L’outil est fourni par le Ransomware as a Service (RaaS) RansomHub à ses affiliés afin d’augmenter leurs chances de réussite et ainsi reverser plus de commissions.

Après LockBit et BlackCat, vient RansomHub ? En analysant le RaaS RansomHub, ESET Research a constaté que ce groupe devenait prépondérant dans la fourniture de logiciels malveillants de chiffrement à des affiliés.

ESET a ainsi décrit EDRKillShifter, un outil développé par RansomHub, utilisé pour contourner les EDR (détection et réponse des terminaux) en exploitant des pilotes vulnérables.

Une méthode atypique

« Contrairement aux pratiques habituelles où les affiliés doivent trouver leurs propres moyens d’échapper aux outils de détection, RansomHub fournit directement cet outil à ses partenaires. Les chercheurs d’ESET ont constaté une augmentation significative de l’utilisation d’EDRKillShifter, même en dehors des attaques de RansomHub », explique Jakub Souček, chercheur chez ESET.

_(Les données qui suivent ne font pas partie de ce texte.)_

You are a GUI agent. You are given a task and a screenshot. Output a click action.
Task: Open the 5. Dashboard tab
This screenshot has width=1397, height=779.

Fournir ce logiciel malveillant est vu par ESET comme un moyen, pour le groupe, d’augmenter les chances de réussite de ses affiliés, lui qui touche une commission de 10 % sur les rançons reversées à ces derniers. Le groupe de recherche d’ESET a en outre mis en lumière les liens entre les affiliés de RansomHub et d’autres groupes, comme Play, Medusa et BianLian.